Text segment →
Health insurance is a hot debate in Congress right now. With clear partisan lines, many Americans are rightly concerned about whether or not there will be a health insurance resolution passed. The problem is, most lawmakers are either insistent on a public health care option, or completely against it. However, there are ways around this that would include both public health care for those who need it, and not drain all the government resources.
My solution involves a compromise between a public health care option for everyone and the lack of any options right now. This would leave most people with private health care, but increase quality and decrease cost simply by introducing some new elements.
First, lawmakers need to figure out the average cost of health insurance. They would have to consider both premiums and deductibles, since a low-cost policy with high deductibles doesn’t actually save any money for sick Americans.
After calculating the average, the lawmakers need to apply a similar cost to public healthcare. Public healthcare may be slightly cheaper, depending on what they feel the quality of the public healthcare is compared to the quality of private health insurance. The full cost of deductible plus premiums should compare with the average private insurance.
Next, have individuals apply for public health insurance. To qualify, they must have no job, have no insurance available (such as self-employed or those whose employers simply don’t offer it, or those who can’t receive benefits for medical or other reasons) or be paying a percent (such as 10%) more than the national private health insurance cost average (again, premium plus deductible).
Once an individual qualifies, they may immediately pick up public health insurance.

Task A → From the health insurance proposal, extract the passage starting with "My solution involves" and going on through "for sick Americans.".
Task B → According to the health insurance proposal, what two costs must lawmakers consider when working out the average cost of health insurance?
Task C → Continue writing the health insurance proposal from the point where it stops.
The listing after this point comes from a separate source.

Supplied material →

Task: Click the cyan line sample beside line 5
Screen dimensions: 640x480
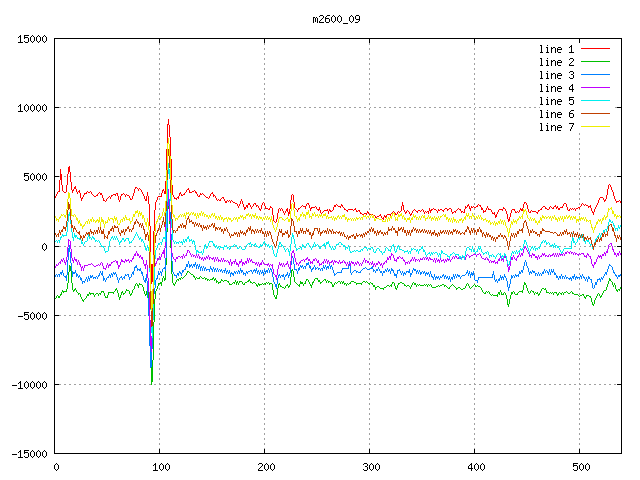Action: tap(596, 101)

...

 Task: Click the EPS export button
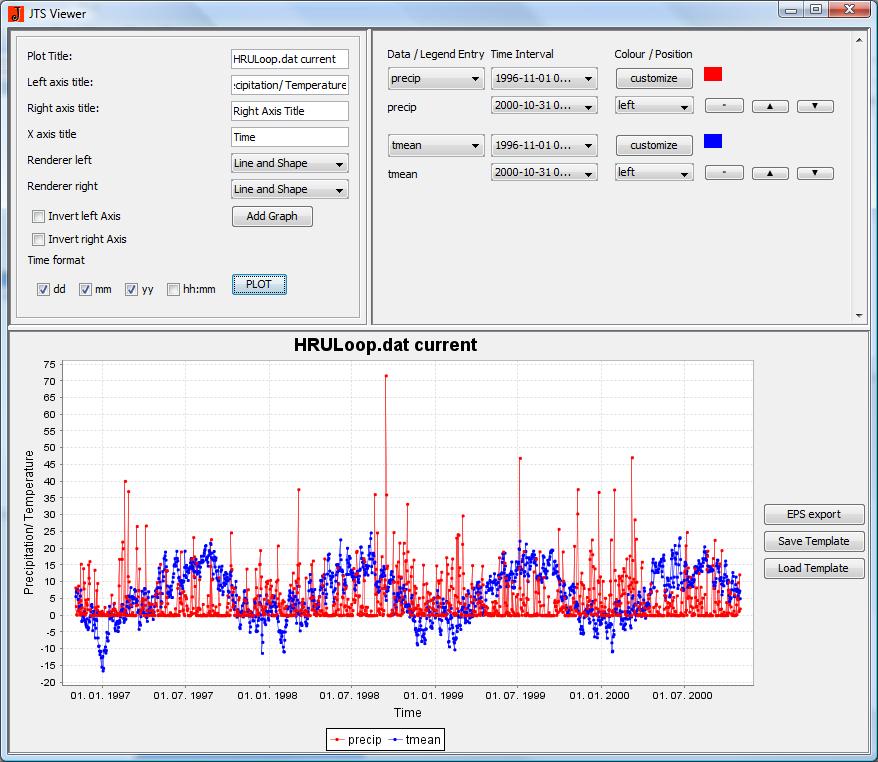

---

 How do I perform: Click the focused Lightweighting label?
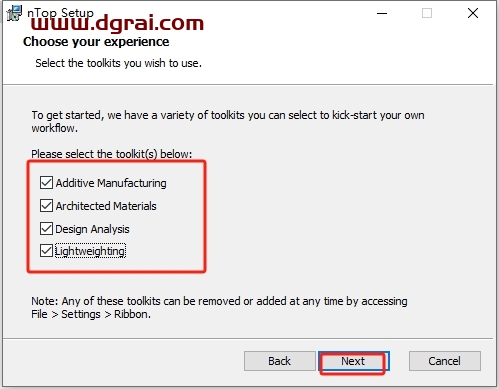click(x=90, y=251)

Final answer A →
My solution involves a compromise between a public health care option for everyone and the lack of any options right now. This would leave most people with private health care, but increase quality and decrease cost simply by introducing some new elements.
First, lawmakers need to figure out the average cost of health insurance. They would have to consider both premiums and deductibles, since a low-cost policy with high deductibles doesn’t actually save any money for sick Americans.

Final answer B → Premiums and deductibles.

Final answer C →
Here’s where the government can help keep insurance costs down. For individuals who qualify because their insurance cost is above the national average, make their company and the insurance company pay the difference (or a percent of the difference) between the insurance they offer and the cost of government health insurance. This not only motivates companies to negotiate good, cheap health benefits but also brings in additional revenues to the government (and we need it!).
Then enact a tax credit for companies whose insurance is below the national average of insurance costs. Again, this is a huge motivator for companies to keep insurance costs low.
Last, lawmakers desperately need to enact legislation to get rid of insurance policy clauses. First year maximums, lifetime maximums and denials for certain types of procedures. Basically, lawmakers need to make private health insurance abide by the same rules as public health insurance.
This proposal for public health care is simply a start, but the ideas are a great start for combining both a public and private health care system, and not digging our country immensely deeper in debt to do it. There is no way we can go all or nothing on public health care. It’s not in the public’s best interest. Hopefully lawmakers understand the needs of the Americans, and do what’s right. We need some public options, but it doesn’t have to be offered to everyone to help those who truly need it.